Warning that the corporate tax base was "under threat", he said local firms were starting to think that if foreign firms can route their profits through locations such as Ireland, they could, too.
"Australian companies are not stupid," he told Parliament's public accounts committee on Wednesday. "They can see what is happening as a result of these international companies taking profit out of the country. They are thinking: 'What functions can we move offshore, what functions can we disconnect and have third-party providers fulfil to put the profit in a low-tax jurisdiction and receive an exempt dividend coming back into the system?'"

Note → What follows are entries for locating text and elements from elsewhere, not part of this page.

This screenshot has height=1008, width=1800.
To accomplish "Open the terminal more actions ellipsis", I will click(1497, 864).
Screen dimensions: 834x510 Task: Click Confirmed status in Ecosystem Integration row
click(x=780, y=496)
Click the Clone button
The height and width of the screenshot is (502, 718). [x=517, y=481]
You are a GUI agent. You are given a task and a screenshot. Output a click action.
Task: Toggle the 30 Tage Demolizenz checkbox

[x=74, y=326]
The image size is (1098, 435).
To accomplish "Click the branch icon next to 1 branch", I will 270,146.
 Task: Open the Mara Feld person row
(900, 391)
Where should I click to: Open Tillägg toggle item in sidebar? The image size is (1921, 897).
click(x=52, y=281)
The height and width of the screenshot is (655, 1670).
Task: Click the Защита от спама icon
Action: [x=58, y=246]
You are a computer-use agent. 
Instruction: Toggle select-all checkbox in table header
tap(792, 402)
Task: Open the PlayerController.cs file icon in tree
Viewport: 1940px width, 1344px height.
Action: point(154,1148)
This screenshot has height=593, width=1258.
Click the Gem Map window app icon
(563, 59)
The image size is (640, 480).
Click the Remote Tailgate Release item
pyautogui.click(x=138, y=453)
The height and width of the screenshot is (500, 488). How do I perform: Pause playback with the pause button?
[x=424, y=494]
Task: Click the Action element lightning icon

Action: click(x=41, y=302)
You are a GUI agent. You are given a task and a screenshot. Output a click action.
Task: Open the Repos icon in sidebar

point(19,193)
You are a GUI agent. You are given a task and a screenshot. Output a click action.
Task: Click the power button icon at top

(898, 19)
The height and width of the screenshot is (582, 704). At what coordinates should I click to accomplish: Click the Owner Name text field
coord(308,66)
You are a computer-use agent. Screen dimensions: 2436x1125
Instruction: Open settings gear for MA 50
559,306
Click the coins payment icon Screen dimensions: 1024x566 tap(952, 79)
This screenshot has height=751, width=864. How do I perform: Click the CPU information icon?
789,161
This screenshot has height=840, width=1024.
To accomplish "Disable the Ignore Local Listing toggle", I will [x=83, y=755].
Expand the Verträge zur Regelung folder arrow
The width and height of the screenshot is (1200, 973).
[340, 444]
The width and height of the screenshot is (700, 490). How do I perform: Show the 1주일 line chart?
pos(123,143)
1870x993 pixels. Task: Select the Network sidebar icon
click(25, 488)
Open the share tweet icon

Mr Jordan told the committee: "Companies are putting these structures in place and asserting they have tax compliance
"That might be their assertion, but we are going to test every single aspect of those structures. We will want to know whether what purports to happen actually happens on the ground.
"It is one thing to put in place a fancy structure, but it is another to have it tested five years later, because by their nature these schemes are quite, sort of, artificial.
"Firms in Australia deal with customers in Australia and not in Ireland, for example."
Ireland is the location used by Google to house the subsidiary it says sells advertising to customers in Australia. Documents filed by US congressional investigators show Apple products made in China are resold to Apple retailers in Australia after an Irish subsidiary takes "paper" ownership in transit, collecting the profits.
"We will be taking a leadership role internationally in addressing the problem, but we need to also look at how changes can be made here," Mr Jordan told the committee. "The corporate tax base is under threat. What's happening is unacceptable to the community, the government, and to regulators.
"It is the first time in all my career in tax I have seen an alignment of interests saying these practices are unacceptable and we need to do something about them."
A former policeman who worked as an adviser to Coalition leader John Howard in opposition during the 1980s, Mr Jordan was appointed to head the Tax Office in January from a private sector role at accounting firm KPMG.
Asked whether the laws able to be deployed against private equity firms taking capital gains out of Australia were tough enough, he said the general anti-avoidance provisions had proved to be "not necessarily as effective as they could have been".
"I am not only talking about private equity here, but there is a problem in the interaction between our rules for countries with which we have treaties and our rules about tax havens," he said.